Jeff Cohen hat sich eingehend mit dem Asperger-Syndrom befasst. Deshalb kann man einmal getrost davon ausgehen, dass er alles richtig beschreibt in seinem neuen Krimi, der vor allem eines ist: unglaublich unterhaltsam. Denn darin wird der Asperger-Patient (er würde sich selbst nie als einen solchen bezeichnen) Samuel Hoenig, der sich mit einem Recherchebüro selbständig gemacht hat, vom Leiter eines Kryonik-Instituts damit beauftragt, einen verschwundenen eingefrorenen Kopf wiederzufinden. Und weil es ja ein Krimi ist, stolpert Samuel dabei gleich auch noch in einen Mord, der mit der offensichtlichen Entführung des Kopfes zusammenhängt.

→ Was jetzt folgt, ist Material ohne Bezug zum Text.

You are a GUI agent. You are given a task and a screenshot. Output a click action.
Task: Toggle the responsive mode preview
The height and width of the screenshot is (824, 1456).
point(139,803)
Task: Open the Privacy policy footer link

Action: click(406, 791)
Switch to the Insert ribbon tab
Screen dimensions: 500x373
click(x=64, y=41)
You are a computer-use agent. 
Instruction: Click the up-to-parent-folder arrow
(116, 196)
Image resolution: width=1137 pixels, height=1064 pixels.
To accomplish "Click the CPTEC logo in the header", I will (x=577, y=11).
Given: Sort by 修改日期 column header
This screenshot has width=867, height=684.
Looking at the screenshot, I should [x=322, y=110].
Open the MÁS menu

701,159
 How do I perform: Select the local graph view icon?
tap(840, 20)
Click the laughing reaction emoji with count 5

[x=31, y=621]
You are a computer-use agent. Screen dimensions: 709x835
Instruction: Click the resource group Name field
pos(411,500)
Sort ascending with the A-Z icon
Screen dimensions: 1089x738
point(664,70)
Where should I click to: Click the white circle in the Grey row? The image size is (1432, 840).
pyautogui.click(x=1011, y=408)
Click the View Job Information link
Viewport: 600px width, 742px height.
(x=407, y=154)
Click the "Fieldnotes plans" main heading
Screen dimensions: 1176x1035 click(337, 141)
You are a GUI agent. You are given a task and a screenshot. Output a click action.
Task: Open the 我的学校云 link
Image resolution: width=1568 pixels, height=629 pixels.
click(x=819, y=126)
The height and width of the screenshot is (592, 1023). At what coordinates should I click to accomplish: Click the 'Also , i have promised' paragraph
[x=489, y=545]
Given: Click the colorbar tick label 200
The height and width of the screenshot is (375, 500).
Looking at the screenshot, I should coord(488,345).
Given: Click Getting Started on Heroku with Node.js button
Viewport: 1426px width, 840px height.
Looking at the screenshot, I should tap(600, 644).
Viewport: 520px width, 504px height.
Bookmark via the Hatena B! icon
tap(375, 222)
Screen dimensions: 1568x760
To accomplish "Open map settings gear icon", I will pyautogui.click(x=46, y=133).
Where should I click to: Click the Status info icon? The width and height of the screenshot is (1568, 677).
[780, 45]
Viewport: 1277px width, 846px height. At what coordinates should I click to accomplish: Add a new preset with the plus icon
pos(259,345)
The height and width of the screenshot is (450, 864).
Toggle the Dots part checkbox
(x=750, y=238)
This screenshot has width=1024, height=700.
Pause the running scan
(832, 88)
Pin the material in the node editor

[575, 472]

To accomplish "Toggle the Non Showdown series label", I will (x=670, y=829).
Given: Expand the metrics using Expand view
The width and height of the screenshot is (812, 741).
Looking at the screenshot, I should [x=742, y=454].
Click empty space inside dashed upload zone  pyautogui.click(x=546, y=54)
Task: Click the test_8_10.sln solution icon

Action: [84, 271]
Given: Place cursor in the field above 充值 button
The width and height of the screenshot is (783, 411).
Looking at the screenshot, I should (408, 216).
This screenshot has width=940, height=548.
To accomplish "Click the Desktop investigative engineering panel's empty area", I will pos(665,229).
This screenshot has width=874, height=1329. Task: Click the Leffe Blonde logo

Soweit so abstrus. Jeff Cohen treibt es aber noch weiter, und zwar nicht nur, weil er seinen Asperger-Ermittler, aus dessen Sicht die Geschichte erzählt wird, in bester Adrian-Monk-Manier (samt ähnlicher Assistentin) an die Sache herangehen lässt - Samuel ist sich seiner Krankheit übrigens genau bewusst und erklärt dem Leser stets, warum er sich in welcher Situation wie verhält -, sondern auch weil die gesamte Handlung ziemlich bald in eine Situationskomik mit absurden Elementen abdriftet, die man einst beim großen Roald Dahl genießen durfte. Insofern ist Jeff Cohens Roman eine doppelte Hommage. Und schreit geradezu danach, dass der Autor für seinen Protagonisten gleich einen weiteren Krimi schreibt.